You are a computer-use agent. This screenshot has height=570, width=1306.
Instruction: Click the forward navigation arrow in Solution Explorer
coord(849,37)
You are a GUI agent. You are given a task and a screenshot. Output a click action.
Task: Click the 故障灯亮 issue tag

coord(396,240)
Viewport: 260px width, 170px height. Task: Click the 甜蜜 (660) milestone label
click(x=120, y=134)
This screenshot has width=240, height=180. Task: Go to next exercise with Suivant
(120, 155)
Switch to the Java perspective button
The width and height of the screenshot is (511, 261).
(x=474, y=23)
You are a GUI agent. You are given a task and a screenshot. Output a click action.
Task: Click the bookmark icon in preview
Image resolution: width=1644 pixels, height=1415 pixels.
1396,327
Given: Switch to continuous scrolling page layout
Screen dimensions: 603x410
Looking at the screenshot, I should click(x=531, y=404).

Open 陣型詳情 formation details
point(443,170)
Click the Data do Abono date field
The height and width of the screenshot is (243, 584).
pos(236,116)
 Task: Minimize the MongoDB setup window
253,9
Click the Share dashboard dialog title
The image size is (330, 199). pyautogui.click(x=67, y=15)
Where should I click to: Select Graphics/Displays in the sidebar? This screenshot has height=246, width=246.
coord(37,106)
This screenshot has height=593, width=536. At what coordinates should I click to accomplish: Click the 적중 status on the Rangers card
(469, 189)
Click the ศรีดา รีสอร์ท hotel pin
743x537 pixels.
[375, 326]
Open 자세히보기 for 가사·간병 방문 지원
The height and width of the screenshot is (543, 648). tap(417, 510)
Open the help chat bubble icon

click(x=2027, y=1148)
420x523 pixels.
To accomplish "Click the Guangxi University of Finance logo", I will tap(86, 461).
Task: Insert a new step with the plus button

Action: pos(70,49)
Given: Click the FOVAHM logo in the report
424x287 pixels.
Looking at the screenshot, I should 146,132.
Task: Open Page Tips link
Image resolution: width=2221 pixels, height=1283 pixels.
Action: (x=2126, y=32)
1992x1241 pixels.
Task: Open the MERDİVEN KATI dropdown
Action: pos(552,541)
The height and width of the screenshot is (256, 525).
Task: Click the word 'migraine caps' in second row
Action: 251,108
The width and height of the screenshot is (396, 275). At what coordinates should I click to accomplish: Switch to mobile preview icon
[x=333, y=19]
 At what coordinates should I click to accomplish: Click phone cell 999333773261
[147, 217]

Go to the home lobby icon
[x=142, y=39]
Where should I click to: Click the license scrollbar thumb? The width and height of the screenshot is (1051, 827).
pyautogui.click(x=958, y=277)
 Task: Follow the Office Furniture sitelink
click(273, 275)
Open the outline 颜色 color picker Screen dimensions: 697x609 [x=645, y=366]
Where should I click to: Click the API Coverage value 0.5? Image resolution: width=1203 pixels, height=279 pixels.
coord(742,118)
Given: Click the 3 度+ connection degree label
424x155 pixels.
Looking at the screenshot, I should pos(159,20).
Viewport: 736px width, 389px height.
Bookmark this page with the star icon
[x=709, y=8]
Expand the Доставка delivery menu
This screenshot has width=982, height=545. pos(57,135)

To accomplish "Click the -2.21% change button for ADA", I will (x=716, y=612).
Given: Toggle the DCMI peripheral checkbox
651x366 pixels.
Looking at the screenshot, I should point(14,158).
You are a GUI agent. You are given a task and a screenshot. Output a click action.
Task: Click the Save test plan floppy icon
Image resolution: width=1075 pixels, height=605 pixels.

§ Required work:
Can you give every line of the material above as a numbered list, leaving out the blank lines?

§ Exercise result:
1. You are a computer-use agent. This screenshot has height=570, width=1306.
2. Instruction: Click the forward navigation arrow in Solution Explorer
3. coord(849,37)
4. You are a GUI agent. You are given a task and a screenshot. Output a click action.
5. Task: Click the 故障灯亮 issue tag
6. coord(396,240)
7. Viewport: 260px width, 170px height. Task: Click the 甜蜜 (660) milestone label
8. click(x=120, y=134)
9. This screenshot has width=240, height=180. Task: Go to next exercise with Suivant
10. (120, 155)
11. Switch to the Java perspective button
12. The width and height of the screenshot is (511, 261).
13. (x=474, y=23)
14. You are a GUI agent. You are given a task and a screenshot. Output a click action.
15. Task: Click the bookmark icon in preview
16. Image resolution: width=1644 pixels, height=1415 pixels.
17. 1396,327
18. Given: Switch to continuous scrolling page layout
19. Screen dimensions: 603x410
20. Looking at the screenshot, I should click(x=531, y=404).
21. Open 陣型詳情 formation details
22. point(443,170)
23. Click the Data do Abono date field
24. The height and width of the screenshot is (243, 584).
25. pos(236,116)
26.  Task: Minimize the MongoDB setup window
27. 253,9
28. Click the Share dashboard dialog title
29. The image size is (330, 199). pyautogui.click(x=67, y=15)
30. Where should I click to: Select Graphics/Displays in the sidebar? This screenshot has height=246, width=246.
31. coord(37,106)
32. This screenshot has height=593, width=536. At what coordinates should I click to accomplish: Click the 적중 status on the Rangers card
33. (469, 189)
34. Click the ศรีดา รีสอร์ท hotel pin
35. 743x537 pixels.
36. [375, 326]
37. Open 자세히보기 for 가사·간병 방문 지원
38. The height and width of the screenshot is (543, 648). tap(417, 510)
39. Open the help chat bubble icon
40. click(x=2027, y=1148)
41. 420x523 pixels.
42. To accomplish "Click the Guangxi University of Finance logo", I will tap(86, 461).
43. Task: Insert a new step with the plus button
44. Action: pos(70,49)
45. Given: Click the FOVAHM logo in the report
46. 424x287 pixels.
47. Looking at the screenshot, I should 146,132.
48. Task: Open Page Tips link
49. Image resolution: width=2221 pixels, height=1283 pixels.
50. Action: (x=2126, y=32)
51. 1992x1241 pixels.
52. Task: Open the MERDİVEN KATI dropdown
53. Action: pos(552,541)
54. The height and width of the screenshot is (256, 525).
55. Task: Click the word 'migraine caps' in second row
56. Action: 251,108
57. The width and height of the screenshot is (396, 275). At what coordinates should I click to accomplish: Switch to mobile preview icon
58. [x=333, y=19]
59.  At what coordinates should I click to accomplish: Click phone cell 999333773261
60. [147, 217]
61. Go to the home lobby icon
62. [x=142, y=39]
63. Where should I click to: Click the license scrollbar thumb? The width and height of the screenshot is (1051, 827).
64. pyautogui.click(x=958, y=277)
65.  Task: Follow the Office Furniture sitelink
66. click(273, 275)
67. Open the outline 颜色 color picker Screen dimensions: 697x609 [x=645, y=366]
68. Where should I click to: Click the API Coverage value 0.5? Image resolution: width=1203 pixels, height=279 pixels.
69. coord(742,118)
70. Given: Click the 3 度+ connection degree label
71. 424x155 pixels.
72. Looking at the screenshot, I should pos(159,20).
73. Viewport: 736px width, 389px height.
74. Bookmark this page with the star icon
75. [x=709, y=8]
76. Expand the Доставка delivery menu
77. This screenshot has width=982, height=545. pos(57,135)
78. To accomplish "Click the -2.21% change button for ADA", I will (x=716, y=612).
79. Given: Toggle the DCMI peripheral checkbox
80. 651x366 pixels.
81. Looking at the screenshot, I should point(14,158).
82. You are a GUI agent. You are given a task and a screenshot. Output a click action.
83. Task: Click the Save test plan floppy icon
84. Image resolution: width=1075 pixels, height=605 pixels.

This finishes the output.